Work required: Scan the entries below and report only how many lines contain "Collapse".

Stored data:
□ □ □ □ □ □ □

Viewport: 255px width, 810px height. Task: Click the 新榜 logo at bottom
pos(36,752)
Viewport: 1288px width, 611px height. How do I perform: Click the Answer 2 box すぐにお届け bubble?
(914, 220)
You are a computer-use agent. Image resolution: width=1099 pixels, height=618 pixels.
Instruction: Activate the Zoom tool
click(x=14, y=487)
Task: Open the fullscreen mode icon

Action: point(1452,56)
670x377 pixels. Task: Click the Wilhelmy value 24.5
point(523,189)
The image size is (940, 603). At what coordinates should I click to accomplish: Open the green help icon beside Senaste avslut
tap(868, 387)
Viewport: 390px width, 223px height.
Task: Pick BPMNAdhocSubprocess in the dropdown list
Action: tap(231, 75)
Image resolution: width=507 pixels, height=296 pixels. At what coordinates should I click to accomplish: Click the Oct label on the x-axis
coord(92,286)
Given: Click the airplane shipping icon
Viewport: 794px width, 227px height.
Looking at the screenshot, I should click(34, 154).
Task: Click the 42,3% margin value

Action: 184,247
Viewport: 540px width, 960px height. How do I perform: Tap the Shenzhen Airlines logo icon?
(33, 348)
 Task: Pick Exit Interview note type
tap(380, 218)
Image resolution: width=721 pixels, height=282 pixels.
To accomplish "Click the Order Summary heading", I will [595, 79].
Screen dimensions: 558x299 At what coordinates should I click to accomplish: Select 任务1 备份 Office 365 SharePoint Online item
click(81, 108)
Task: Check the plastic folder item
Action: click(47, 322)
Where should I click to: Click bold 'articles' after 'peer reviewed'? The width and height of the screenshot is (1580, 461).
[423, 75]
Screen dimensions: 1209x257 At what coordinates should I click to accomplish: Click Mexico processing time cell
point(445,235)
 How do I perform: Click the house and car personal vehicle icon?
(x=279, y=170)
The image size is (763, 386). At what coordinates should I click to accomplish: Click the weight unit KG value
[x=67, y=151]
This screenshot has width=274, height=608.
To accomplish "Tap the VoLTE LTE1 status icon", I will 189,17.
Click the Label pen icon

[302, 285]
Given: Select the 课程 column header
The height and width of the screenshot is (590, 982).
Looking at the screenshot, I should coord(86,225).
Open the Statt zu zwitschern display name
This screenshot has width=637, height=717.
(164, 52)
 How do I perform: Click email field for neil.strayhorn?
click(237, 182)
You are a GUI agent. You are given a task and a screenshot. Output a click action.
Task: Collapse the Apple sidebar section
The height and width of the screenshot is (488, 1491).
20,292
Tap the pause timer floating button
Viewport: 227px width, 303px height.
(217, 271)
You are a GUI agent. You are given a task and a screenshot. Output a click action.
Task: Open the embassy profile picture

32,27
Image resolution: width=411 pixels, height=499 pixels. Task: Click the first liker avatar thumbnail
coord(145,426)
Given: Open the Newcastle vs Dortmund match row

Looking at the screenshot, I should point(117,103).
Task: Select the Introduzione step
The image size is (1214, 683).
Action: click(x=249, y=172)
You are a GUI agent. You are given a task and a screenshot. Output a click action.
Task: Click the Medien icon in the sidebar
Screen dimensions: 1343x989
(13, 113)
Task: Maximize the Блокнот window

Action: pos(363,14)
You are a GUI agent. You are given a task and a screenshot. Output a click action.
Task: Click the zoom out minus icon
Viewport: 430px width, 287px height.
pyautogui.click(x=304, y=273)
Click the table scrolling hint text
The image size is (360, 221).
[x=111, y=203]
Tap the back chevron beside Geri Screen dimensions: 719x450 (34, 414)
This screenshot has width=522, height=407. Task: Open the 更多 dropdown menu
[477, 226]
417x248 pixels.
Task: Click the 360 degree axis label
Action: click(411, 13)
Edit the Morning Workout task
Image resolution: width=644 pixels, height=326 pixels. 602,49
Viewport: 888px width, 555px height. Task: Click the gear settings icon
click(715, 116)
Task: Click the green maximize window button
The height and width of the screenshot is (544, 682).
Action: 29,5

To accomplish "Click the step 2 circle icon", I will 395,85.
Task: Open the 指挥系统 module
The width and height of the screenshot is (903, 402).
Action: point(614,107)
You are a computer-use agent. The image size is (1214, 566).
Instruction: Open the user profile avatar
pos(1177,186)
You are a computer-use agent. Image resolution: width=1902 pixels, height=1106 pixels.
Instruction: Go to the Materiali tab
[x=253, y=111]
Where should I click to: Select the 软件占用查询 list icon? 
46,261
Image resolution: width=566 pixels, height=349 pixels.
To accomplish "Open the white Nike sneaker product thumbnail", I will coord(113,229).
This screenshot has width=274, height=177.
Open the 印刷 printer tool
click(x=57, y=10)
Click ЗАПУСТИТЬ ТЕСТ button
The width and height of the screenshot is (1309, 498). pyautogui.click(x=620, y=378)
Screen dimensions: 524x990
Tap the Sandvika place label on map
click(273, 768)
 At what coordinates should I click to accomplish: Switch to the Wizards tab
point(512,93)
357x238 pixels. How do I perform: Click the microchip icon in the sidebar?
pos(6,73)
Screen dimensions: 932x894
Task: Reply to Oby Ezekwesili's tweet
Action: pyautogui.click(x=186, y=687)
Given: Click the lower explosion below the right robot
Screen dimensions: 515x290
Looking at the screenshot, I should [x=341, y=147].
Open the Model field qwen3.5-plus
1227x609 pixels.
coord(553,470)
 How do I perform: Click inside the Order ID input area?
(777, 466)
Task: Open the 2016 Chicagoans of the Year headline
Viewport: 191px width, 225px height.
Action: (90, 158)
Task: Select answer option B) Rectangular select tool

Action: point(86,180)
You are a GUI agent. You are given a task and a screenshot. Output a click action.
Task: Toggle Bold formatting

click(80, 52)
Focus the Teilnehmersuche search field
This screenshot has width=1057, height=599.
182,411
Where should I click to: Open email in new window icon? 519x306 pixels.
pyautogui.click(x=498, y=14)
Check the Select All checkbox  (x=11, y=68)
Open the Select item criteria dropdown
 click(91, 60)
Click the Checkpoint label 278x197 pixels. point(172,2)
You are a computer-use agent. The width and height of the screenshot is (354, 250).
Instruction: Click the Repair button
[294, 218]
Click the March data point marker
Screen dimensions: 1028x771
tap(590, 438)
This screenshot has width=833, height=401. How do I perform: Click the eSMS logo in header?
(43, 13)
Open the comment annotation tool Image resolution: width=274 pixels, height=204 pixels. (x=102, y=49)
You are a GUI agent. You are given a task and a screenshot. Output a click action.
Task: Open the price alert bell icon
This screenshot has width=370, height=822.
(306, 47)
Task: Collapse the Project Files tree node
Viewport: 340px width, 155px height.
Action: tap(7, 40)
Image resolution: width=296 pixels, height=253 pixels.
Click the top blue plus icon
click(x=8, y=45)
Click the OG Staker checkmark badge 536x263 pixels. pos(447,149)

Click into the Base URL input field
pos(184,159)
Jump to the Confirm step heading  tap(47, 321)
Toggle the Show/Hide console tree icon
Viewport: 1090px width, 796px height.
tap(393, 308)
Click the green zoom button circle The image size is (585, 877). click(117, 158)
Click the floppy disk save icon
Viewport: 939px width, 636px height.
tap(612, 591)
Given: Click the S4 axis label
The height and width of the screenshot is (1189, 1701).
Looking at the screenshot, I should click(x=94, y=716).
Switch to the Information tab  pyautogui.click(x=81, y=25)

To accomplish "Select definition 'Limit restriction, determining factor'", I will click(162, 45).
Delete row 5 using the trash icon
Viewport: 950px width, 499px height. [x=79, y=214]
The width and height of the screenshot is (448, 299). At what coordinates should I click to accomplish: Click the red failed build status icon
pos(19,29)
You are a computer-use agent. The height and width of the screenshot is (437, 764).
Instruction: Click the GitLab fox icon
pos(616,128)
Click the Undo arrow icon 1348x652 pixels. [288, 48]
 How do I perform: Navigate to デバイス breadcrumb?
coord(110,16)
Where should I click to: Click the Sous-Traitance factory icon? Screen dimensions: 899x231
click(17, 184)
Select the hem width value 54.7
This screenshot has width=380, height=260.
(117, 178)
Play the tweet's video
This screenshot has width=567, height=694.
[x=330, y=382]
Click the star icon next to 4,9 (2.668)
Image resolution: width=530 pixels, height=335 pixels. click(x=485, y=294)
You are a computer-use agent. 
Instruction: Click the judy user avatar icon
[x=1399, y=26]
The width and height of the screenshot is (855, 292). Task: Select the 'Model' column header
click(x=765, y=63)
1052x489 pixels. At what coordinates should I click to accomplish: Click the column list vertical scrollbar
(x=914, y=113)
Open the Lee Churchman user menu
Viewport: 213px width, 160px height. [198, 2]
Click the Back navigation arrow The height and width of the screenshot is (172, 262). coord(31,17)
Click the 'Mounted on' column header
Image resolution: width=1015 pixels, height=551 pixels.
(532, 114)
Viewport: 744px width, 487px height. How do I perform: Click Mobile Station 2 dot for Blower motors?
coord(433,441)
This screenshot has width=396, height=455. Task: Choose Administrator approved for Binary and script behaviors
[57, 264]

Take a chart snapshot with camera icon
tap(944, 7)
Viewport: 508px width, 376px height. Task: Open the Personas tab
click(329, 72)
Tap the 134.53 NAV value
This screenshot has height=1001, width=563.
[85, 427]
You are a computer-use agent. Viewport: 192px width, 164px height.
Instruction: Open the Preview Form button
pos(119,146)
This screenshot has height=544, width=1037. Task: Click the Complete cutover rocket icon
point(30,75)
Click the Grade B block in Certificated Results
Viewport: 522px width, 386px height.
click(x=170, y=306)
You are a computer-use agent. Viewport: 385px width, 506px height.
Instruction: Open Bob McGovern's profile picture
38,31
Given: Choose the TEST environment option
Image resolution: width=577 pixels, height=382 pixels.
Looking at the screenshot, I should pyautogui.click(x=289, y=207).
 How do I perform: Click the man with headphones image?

□ □ □ □ □ □ □

Written answer: 2